And tags generally should not be too large.
i guess you may have to update some refcounts which is random loads and that would be the slowest part.
So only bad if you have a list of strings in a tag. Then it may update every refcount in the entire list.
Hmm..
Actually, i guess you have to do that either way if you keep around the original var. So that isn't special to this case
So yeah, small in terms of extra per cost.
I think it’s also important to note that I believe this to be a zero-cost abstraction
because if you indeed wanted to narrow you would have to do all this anyway
and if you didn’t then you will end up passing a smaller type to a larger context and the compiler will error to you because the narrowed type will be closed.

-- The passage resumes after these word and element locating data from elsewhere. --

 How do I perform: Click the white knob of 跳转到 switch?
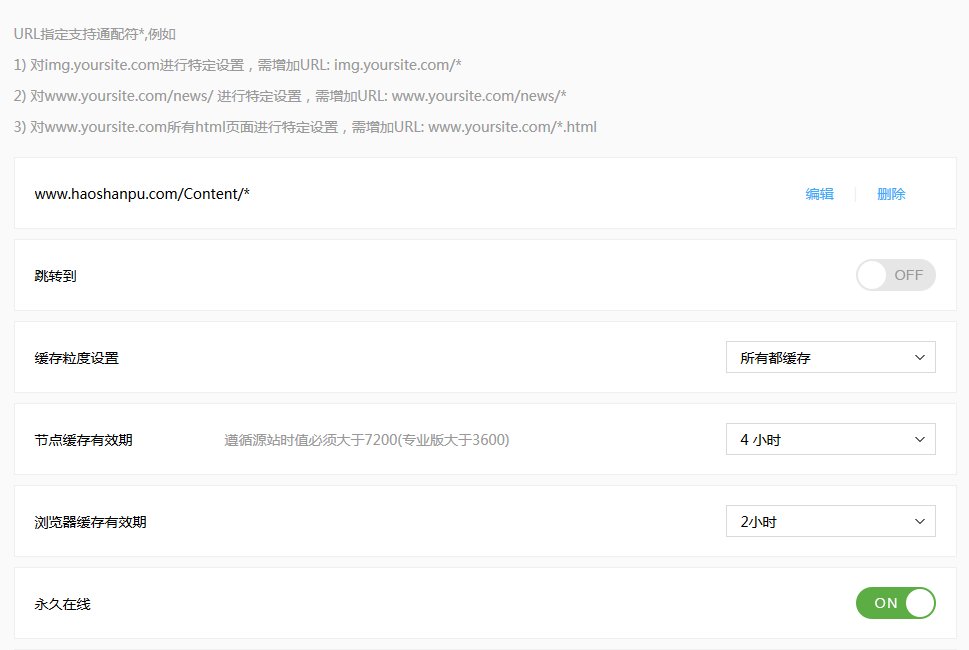tap(873, 275)
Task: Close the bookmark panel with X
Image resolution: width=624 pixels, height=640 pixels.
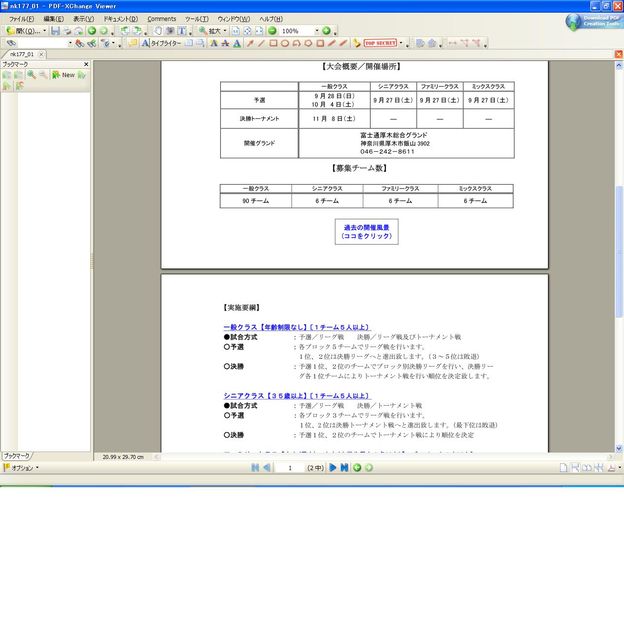Action: point(85,64)
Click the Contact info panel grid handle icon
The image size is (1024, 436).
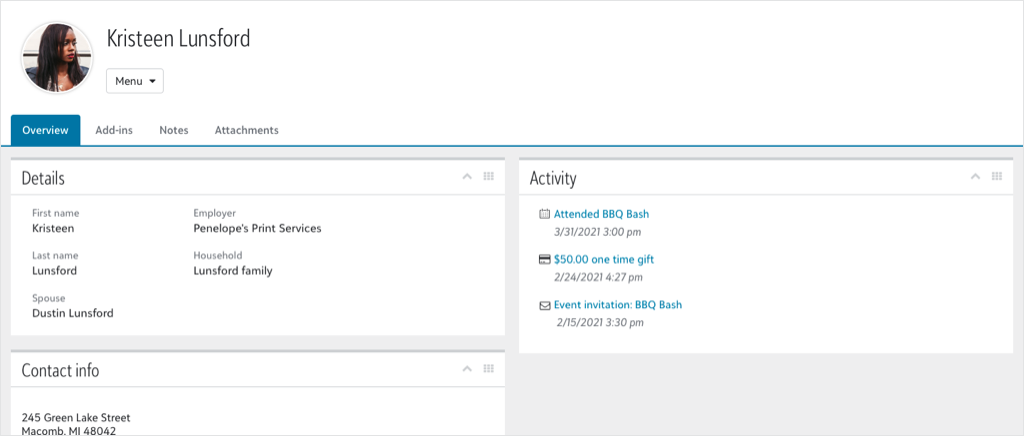coord(489,369)
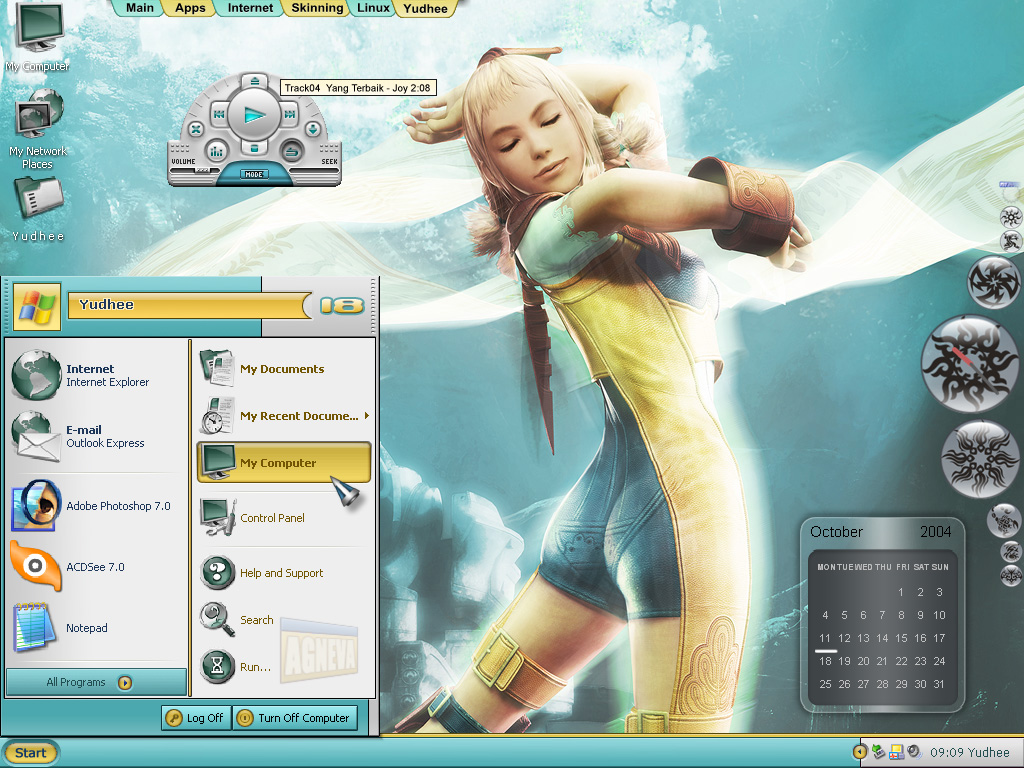This screenshot has height=768, width=1024.
Task: Open the equalizer in the music player
Action: pos(216,152)
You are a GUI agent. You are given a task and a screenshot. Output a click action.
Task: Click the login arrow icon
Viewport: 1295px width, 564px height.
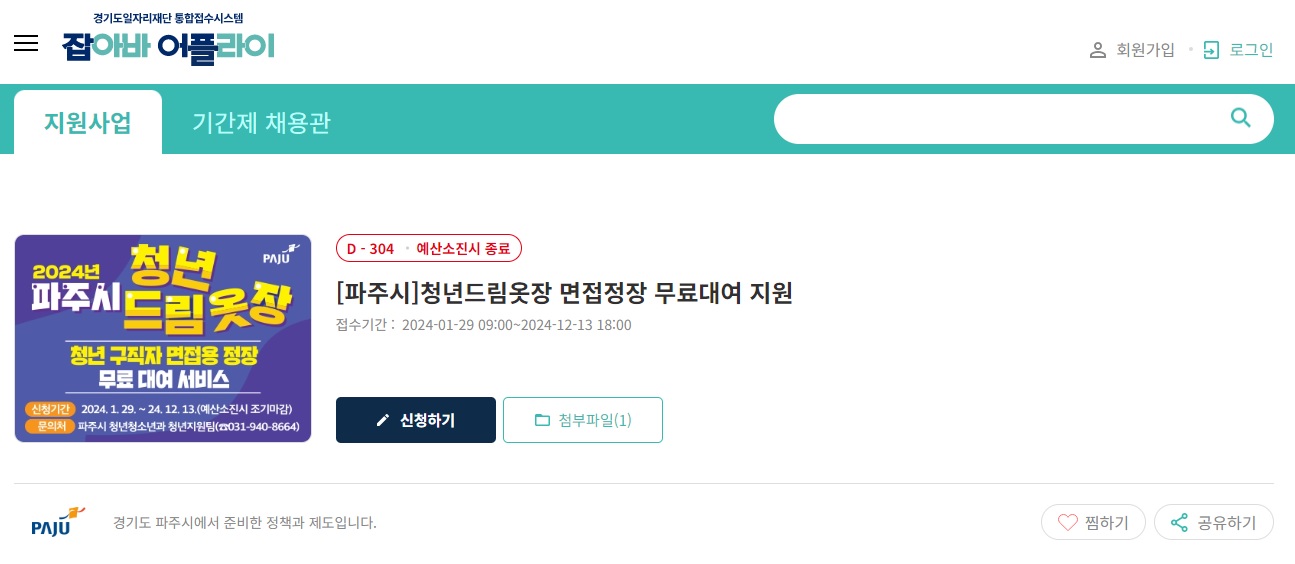point(1211,50)
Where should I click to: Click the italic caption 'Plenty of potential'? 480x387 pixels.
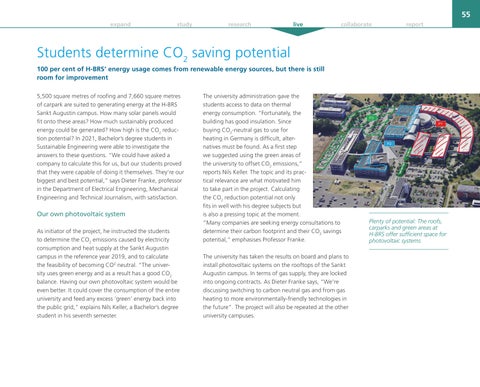pos(408,231)
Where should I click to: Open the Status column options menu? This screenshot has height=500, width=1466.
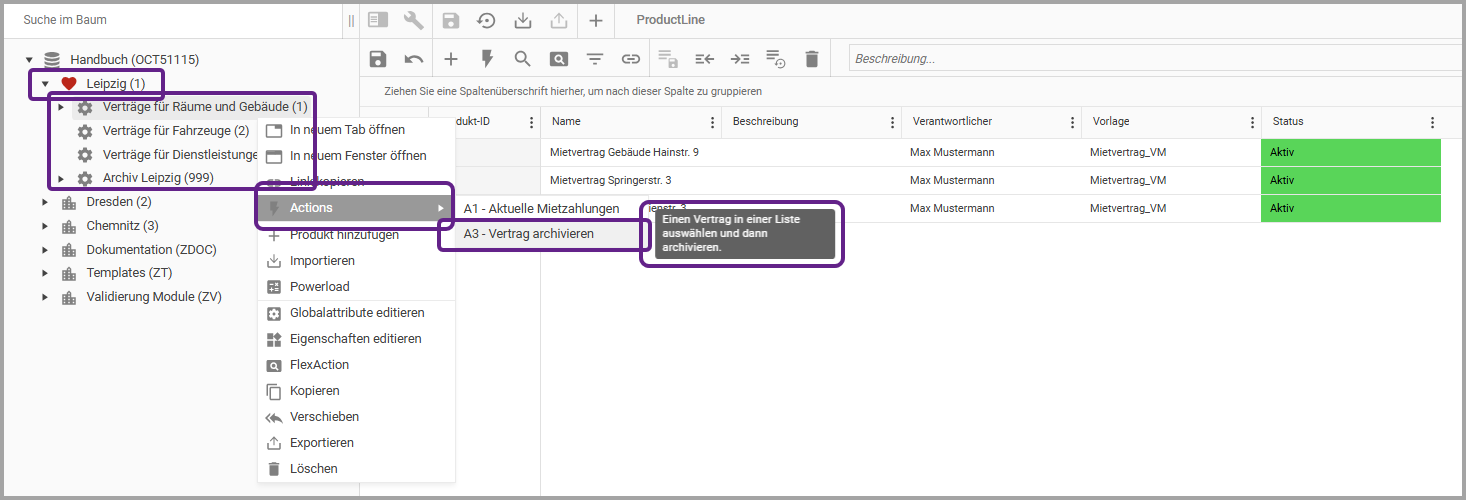point(1432,122)
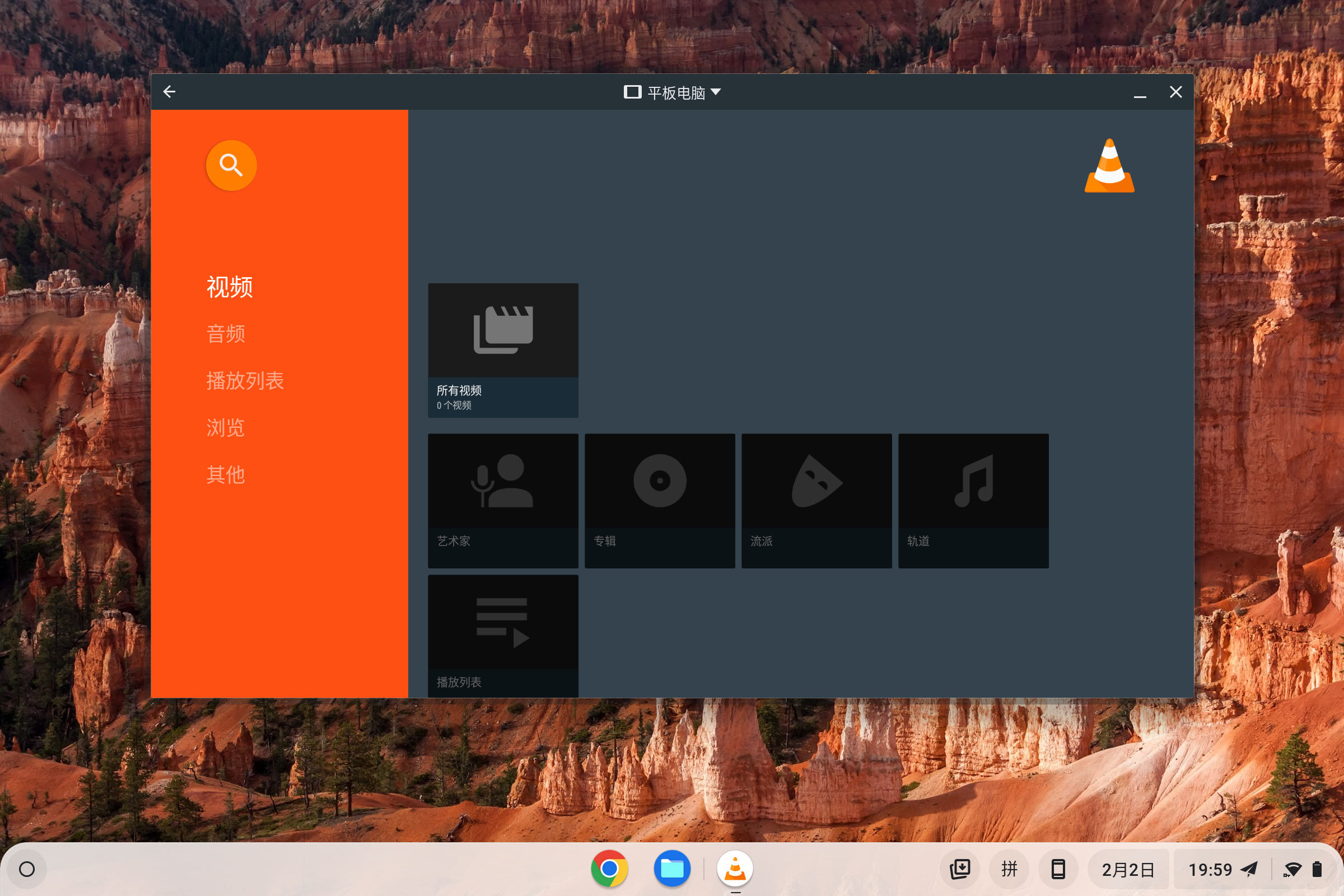Switch to the 浏览 section
The image size is (1344, 896).
coord(225,427)
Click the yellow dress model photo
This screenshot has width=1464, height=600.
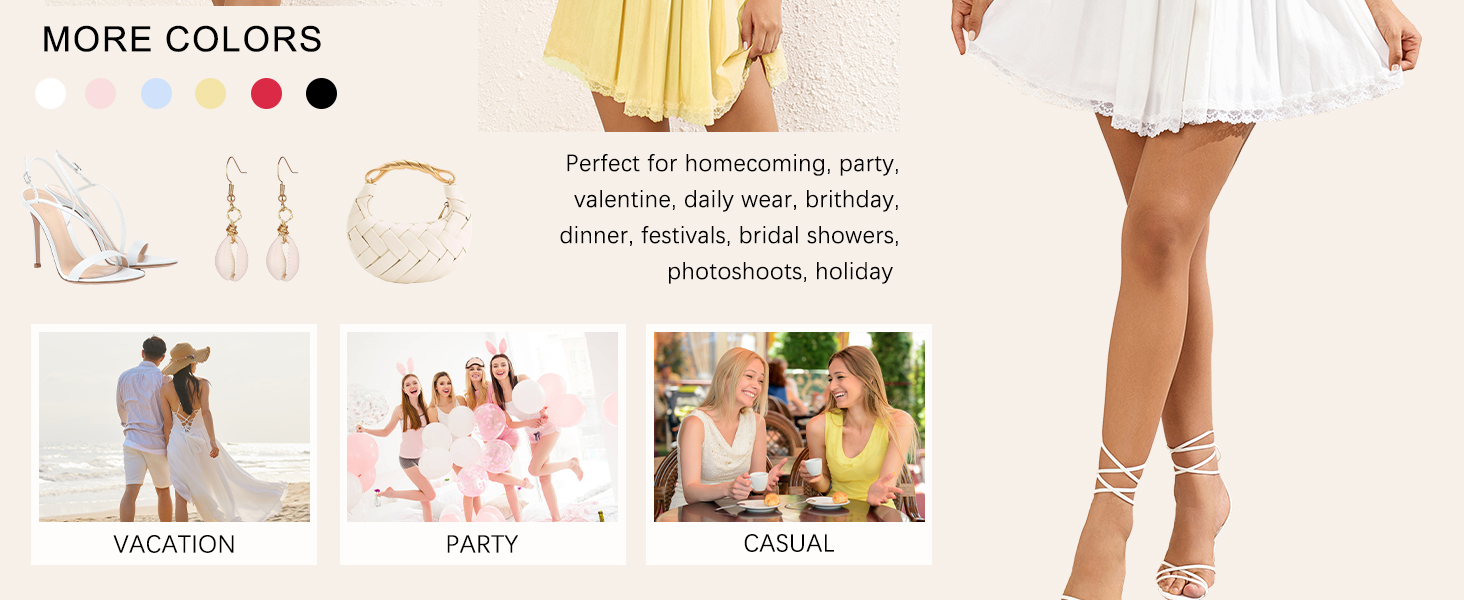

Is the extra cost only incurred when you refine to a union with a single tag? I wouldn’t expect refining to a single tag to be as common
no, it would be any refinement (at least this is my proposal)
Gotcha
Would both of these work?
a : [ A, B ,C]
when a is
A -> B
x -> x
# is the final output type here a [B, C] or an [A, B, C].
a : [ A I32, B ,C]
when a is
A val -> A (val + 1)
x -> x
for the first one it would be [B,C]
the second we should probably discuss but we could make it [A I32, B, C], or a type error
I think it would be quite surprising if the second one was an error.
Like, in the second we might assume that the bottom branch wanted to narrow to [B, C] exactly, but then you tried to add the A variant to it. We can either make that work, or say that if you did not actually want to narrow the return value, change that branch to be _ -> a instead
that's fair.
I guess a very basic work around.
making it “just work” won’t catch unnecessary narrows but it does make seamless type expansion possible (https://ayazhafiz.com/articles/22/simple-flow-refinement-of-anonymous-sum-types#type-expansion)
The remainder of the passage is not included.